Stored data
* * * *
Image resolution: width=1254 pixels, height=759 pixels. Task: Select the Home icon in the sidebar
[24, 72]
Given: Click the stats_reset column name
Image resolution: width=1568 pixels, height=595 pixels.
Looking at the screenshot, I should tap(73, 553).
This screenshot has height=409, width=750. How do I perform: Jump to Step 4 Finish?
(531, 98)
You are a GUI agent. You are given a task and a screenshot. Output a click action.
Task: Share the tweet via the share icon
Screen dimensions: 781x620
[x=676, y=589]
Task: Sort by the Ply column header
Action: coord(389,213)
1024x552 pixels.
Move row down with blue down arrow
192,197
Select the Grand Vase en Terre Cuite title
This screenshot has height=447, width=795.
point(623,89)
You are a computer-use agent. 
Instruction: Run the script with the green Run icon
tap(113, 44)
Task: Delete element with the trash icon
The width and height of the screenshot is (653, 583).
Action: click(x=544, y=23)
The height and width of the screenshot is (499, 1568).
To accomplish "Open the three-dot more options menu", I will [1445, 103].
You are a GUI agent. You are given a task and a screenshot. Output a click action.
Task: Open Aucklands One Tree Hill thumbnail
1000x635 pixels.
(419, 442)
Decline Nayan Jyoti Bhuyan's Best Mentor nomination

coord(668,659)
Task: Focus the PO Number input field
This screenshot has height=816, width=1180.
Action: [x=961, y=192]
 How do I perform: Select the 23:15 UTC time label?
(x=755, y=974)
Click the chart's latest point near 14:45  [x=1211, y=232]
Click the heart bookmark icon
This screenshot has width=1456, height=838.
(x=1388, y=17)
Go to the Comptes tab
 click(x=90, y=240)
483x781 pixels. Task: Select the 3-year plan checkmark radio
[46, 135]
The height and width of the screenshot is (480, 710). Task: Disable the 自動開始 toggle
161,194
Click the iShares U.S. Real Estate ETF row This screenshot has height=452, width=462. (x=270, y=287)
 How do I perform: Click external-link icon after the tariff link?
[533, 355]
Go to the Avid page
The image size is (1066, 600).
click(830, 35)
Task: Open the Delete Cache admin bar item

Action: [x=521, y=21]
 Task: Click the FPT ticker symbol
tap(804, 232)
* * * *
__EXERCISE BRIEF__
Take the entries above and copy them out exactly.

__ANSWER FOR THIS EXERCISE__
Image resolution: width=1254 pixels, height=759 pixels. Task: Select the Home icon in the sidebar
[24, 72]
Given: Click the stats_reset column name
Image resolution: width=1568 pixels, height=595 pixels.
Looking at the screenshot, I should tap(73, 553).
This screenshot has height=409, width=750. How do I perform: Jump to Step 4 Finish?
(531, 98)
You are a GUI agent. You are given a task and a screenshot. Output a click action.
Task: Share the tweet via the share icon
Screen dimensions: 781x620
[x=676, y=589]
Task: Sort by the Ply column header
Action: coord(389,213)
1024x552 pixels.
Move row down with blue down arrow
192,197
Select the Grand Vase en Terre Cuite title
This screenshot has height=447, width=795.
point(623,89)
You are a computer-use agent. 
Instruction: Run the script with the green Run icon
tap(113, 44)
Task: Delete element with the trash icon
The width and height of the screenshot is (653, 583).
Action: click(x=544, y=23)
The height and width of the screenshot is (499, 1568).
To accomplish "Open the three-dot more options menu", I will [1445, 103].
You are a GUI agent. You are given a task and a screenshot. Output a click action.
Task: Open Aucklands One Tree Hill thumbnail
1000x635 pixels.
(419, 442)
Decline Nayan Jyoti Bhuyan's Best Mentor nomination

coord(668,659)
Task: Focus the PO Number input field
This screenshot has height=816, width=1180.
Action: [x=961, y=192]
 How do I perform: Select the 23:15 UTC time label?
(x=755, y=974)
Click the chart's latest point near 14:45  [x=1211, y=232]
Click the heart bookmark icon
This screenshot has width=1456, height=838.
(x=1388, y=17)
Go to the Comptes tab
 click(x=90, y=240)
483x781 pixels. Task: Select the 3-year plan checkmark radio
[46, 135]
The height and width of the screenshot is (480, 710). Task: Disable the 自動開始 toggle
161,194
Click the iShares U.S. Real Estate ETF row This screenshot has height=452, width=462. (x=270, y=287)
 How do I perform: Click external-link icon after the tariff link?
[533, 355]
Go to the Avid page
The image size is (1066, 600).
click(830, 35)
Task: Open the Delete Cache admin bar item

Action: [x=521, y=21]
 Task: Click the FPT ticker symbol
tap(804, 232)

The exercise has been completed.